Ie Island Easter Lily fields invite to annual festival
By Bill Charles
Get ready to grab the camera, pile family and friends in the car and put a trip to Ie Island on the calendar for this weekend to take in a million Easter Lilies rolling into full bloom on the northwest Okinawa island.
April 18th marks the start of the 20th annual Yuri Matsuri, the Ie lsland Lily Festival, showcasing more than one million teppoyuri, or Easter Lilies, that are a vibrant symbol of this small island. The tiny island of 5,000 inhabitants becomes a mini-metropolis for a couple weeks –the festival runs through Golden Week and ends May 6th— as tens of thousands of visitors pay homage to the fragrantly sweet lilies.

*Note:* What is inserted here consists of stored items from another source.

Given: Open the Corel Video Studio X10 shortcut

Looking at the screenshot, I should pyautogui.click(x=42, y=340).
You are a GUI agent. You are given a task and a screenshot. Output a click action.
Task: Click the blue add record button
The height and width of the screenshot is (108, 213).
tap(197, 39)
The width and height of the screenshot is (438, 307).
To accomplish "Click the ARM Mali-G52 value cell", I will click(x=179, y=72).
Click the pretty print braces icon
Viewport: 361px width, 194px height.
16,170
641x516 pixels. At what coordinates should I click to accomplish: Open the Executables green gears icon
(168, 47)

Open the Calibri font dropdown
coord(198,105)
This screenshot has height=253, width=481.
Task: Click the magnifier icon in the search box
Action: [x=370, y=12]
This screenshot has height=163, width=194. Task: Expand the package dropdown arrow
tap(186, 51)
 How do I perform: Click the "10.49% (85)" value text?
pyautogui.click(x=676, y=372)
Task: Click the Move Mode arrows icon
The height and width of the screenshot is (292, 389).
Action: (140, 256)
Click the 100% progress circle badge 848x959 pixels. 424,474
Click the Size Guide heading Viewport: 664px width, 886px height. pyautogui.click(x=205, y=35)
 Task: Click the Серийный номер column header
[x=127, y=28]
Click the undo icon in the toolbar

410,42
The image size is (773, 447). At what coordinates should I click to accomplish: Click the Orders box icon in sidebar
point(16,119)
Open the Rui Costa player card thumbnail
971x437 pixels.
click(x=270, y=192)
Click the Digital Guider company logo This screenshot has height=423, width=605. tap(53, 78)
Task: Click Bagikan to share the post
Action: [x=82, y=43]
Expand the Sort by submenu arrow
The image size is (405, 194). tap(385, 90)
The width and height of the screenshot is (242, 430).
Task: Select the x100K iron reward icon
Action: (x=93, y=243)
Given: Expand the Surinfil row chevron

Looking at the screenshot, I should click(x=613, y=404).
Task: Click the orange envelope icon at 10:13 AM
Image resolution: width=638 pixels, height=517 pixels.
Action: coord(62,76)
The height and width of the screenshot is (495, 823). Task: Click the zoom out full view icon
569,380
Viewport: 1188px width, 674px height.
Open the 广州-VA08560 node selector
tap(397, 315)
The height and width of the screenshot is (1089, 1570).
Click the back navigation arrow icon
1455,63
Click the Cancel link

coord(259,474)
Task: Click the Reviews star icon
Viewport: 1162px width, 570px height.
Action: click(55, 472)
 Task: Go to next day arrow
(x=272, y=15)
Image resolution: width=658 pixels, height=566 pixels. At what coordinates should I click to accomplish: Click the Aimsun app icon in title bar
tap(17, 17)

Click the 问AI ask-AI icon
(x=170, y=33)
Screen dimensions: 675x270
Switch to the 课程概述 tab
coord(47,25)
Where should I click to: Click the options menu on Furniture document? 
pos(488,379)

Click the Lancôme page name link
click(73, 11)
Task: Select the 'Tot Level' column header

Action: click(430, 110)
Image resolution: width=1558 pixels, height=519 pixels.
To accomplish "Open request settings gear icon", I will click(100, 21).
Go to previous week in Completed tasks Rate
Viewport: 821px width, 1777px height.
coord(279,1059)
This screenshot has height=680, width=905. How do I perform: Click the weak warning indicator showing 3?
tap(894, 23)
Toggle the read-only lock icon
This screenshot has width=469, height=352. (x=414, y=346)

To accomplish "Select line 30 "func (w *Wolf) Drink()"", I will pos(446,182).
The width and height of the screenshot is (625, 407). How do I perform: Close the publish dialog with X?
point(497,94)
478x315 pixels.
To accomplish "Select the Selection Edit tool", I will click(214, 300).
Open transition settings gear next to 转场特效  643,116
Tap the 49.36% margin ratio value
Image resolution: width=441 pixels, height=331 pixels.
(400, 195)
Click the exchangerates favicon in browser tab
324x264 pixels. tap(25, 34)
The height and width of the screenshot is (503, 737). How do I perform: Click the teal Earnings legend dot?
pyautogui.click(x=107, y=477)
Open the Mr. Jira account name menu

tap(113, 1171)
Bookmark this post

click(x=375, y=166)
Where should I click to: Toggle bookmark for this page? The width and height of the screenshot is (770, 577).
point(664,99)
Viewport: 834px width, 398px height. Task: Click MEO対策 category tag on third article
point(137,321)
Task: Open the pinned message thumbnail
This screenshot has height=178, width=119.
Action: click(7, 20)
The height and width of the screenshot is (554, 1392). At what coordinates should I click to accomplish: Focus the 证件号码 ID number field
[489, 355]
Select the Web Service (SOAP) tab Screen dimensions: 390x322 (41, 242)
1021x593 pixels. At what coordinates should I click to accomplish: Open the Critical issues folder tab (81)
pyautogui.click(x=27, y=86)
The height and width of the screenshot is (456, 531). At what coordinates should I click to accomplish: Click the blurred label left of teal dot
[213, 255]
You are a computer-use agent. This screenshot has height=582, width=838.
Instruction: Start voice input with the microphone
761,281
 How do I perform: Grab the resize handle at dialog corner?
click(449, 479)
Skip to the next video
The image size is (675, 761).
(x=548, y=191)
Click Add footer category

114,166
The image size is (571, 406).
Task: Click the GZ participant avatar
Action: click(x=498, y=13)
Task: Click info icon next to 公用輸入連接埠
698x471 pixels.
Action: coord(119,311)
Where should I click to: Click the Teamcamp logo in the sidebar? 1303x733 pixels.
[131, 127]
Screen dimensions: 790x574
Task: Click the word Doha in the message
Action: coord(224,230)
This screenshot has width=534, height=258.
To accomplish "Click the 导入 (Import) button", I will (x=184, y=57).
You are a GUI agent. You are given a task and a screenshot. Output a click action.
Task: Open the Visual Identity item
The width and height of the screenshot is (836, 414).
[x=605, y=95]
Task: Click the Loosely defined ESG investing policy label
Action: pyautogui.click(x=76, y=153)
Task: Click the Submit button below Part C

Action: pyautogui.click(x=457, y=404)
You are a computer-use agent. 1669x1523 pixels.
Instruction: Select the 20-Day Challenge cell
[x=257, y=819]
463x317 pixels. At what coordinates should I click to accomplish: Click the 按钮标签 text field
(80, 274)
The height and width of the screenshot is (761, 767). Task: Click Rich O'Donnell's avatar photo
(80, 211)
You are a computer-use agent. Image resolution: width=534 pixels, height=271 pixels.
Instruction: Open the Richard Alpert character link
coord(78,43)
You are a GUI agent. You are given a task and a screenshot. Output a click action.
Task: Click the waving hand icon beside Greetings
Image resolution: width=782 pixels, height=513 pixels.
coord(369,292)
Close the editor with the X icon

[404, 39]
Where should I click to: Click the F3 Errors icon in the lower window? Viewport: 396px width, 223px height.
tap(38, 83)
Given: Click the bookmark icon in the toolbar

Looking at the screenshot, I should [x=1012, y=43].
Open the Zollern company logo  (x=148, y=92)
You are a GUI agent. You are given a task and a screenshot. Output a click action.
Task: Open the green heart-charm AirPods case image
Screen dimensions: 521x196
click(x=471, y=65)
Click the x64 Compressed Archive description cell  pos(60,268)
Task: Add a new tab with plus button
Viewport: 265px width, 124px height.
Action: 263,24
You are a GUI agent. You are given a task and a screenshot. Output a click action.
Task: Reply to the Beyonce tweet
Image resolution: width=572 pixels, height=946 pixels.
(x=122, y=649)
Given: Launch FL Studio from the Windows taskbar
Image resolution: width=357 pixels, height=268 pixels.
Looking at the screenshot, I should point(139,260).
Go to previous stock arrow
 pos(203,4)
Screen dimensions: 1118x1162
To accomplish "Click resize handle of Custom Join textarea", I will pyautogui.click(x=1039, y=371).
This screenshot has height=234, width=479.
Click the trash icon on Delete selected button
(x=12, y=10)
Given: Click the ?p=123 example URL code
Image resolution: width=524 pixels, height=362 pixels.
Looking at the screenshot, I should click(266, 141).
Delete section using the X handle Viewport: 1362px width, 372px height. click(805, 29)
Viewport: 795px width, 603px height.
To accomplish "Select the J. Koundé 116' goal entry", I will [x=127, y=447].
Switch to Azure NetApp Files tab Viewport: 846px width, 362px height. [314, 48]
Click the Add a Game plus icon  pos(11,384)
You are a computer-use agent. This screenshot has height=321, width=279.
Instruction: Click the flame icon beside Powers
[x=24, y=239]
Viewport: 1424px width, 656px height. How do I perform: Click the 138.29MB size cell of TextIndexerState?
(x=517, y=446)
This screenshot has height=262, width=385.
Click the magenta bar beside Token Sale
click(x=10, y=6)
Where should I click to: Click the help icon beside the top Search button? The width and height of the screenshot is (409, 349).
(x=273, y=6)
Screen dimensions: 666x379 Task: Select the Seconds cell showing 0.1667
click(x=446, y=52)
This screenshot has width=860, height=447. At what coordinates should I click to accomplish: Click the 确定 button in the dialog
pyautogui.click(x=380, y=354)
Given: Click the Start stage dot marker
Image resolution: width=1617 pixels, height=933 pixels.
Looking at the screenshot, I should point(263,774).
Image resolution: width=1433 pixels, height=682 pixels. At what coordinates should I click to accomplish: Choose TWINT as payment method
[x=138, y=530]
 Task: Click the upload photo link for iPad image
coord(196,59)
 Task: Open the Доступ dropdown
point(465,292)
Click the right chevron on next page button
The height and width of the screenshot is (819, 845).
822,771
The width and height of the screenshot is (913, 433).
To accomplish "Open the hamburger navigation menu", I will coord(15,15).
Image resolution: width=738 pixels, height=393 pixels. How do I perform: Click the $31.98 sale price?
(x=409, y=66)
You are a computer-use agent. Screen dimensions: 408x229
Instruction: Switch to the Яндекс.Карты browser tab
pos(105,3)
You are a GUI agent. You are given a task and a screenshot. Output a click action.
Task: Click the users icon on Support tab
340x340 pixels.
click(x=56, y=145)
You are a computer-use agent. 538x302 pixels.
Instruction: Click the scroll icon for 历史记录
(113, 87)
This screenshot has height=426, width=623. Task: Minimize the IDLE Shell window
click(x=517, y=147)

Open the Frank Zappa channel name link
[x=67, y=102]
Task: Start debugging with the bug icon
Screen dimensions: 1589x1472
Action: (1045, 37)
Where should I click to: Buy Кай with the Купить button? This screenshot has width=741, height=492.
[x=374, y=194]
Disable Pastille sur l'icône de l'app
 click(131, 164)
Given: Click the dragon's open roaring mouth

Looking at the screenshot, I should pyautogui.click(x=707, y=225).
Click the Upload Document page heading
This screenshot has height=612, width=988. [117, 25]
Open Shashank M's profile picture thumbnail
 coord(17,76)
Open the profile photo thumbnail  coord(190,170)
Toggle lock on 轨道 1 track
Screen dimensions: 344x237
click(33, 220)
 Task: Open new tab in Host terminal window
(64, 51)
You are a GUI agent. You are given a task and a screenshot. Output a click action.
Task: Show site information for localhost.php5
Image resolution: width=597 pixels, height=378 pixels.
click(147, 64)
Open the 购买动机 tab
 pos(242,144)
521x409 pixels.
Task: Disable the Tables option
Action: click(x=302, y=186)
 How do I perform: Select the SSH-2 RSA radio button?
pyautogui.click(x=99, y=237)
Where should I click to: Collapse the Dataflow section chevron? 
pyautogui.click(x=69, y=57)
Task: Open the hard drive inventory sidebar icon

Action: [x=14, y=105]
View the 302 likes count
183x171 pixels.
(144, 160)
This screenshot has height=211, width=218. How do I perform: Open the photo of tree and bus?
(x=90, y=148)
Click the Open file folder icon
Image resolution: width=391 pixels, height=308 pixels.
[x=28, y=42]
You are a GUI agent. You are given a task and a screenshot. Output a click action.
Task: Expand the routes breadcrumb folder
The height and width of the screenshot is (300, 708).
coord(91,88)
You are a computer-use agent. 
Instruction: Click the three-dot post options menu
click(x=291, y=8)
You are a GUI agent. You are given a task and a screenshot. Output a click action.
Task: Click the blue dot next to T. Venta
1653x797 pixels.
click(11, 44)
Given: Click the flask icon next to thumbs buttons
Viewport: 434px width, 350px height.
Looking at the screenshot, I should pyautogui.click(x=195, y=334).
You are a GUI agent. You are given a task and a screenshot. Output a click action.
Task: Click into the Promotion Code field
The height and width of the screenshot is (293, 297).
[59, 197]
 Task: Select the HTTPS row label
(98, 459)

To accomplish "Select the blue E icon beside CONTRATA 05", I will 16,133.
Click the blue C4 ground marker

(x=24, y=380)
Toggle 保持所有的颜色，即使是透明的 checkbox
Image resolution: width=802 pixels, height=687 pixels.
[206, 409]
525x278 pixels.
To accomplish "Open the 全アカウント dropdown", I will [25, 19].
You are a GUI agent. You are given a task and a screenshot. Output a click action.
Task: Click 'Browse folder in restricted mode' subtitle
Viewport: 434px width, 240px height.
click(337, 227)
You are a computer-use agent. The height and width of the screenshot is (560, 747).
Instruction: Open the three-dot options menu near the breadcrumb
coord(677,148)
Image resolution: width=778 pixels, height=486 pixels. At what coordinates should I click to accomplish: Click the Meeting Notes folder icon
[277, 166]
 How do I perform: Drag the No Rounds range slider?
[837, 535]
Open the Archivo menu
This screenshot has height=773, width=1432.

Ie Island is located west of Motobu on the northwest coast just west of Nago City. The festival builds to its crescendo during its final week, which coincides with the Golden Week, one of Japan’s principal holiday periods. Ie Island swells with visitors flocking to the flowers, and to the action-packed entertainment schedule that includes taiko drum and Eisa dance performances at Ie Lily Field Park.
For all but the two festival weeks, Ie Island is a farming island, perhaps best known to Americans for the monument erected in honor of war correspondent Ernie Pyle, who was killed in a hail of Japanese machine gun fire on the island April 18th, 1945, during the battle of Okinawa. The monument is only one of three tribute monuments permitted to remain following Okinawa’s 1972 reversion to Japanese control. Tobacco is a major crop, while cattle are raised on the 20-kilometer circumference island. Fishing and fish farms are also Ie Island enterprises. Also a part of Ie Island life is a U.S. military airstrip manned by a small group of American servicemen.
Make no mistake, though. Lilies are the centerpiece and visitors can wander the paths at will, stopping to take pictures, listen to the soothing sounds of the water surrounding the eight-square-mile island, and even pausing for a food and beverage break at one of the many vendor stands. And it’s more than lilies. Ie Island is known for its daffodils, hibiscus and chrysanthemums, all floral delights. To one end of the lily fields there’s even a small petting farm where youngsters enjoy ostriches, ponies, pigs, goats, chickens and more.
Festival opening ceremonies are at 11 a.m. Saturday, with local brass bands and kids’ Sumo competition kicking off shortly after noon. The following Saturday, the 25th, the festival gets Golden Week going in style with a Hanayakara dance performance (Ryukyu traditional style child dancers) at 1:15 p.m. and Suguru Ikeda music live at 7 p.m. Sunday evening the 26th, Civilian Skunk is on stage at 6:30 p.m., and the Dynamites, the house band for the Gold Disc oldies club in Naha, are on stage at 7 p.m. All entertainment is free.
Pop music performances by Okinawan young singers take place on Saturday, May 2nd, while Okinawan traditional music and folk songs fill the stage on Sunday. On Monday, look for Eisa performances at the festival, and clown Kotora and a Hanawarabi Stage with Ryukyu traditional style children’s dancing, on Tuesday the 5th.
Visitors can make the trek to Ie Island any time—and there are no festival charges until the 18th—in a two-part process. Travel along the Okinawa Expressway to the northern terminus at Kyoda, then on through Nago City on Highway 58. Turn left to Motobu on Route 449, heading to the Motobu Ferry Port. Ferries run frequently from Motobu to Ie Island daily beginning at 9 a.m. At least five runs are available daily, but additional runs will be scheduled in the days ahead to handle Golden Week crowds. The last ferries depart Ie Island at 5 p.m. or 6:30 p.m., depending on the day.
Ferry tickets to Ie Island cost ¥1,370 round trip for adults, and ¥690 round trip for kids. The cost for regular cars depends on length, ranging from ¥4,720 ~ ¥9,710. Bicycles are ¥1,180, mopeds cost ¥1,540 ~ 2,000. Bikes over 125cc are ¥2,480. On Ie Island, bus transportation from the ferry terminal to Ie Lily Park is available at a nominal fee.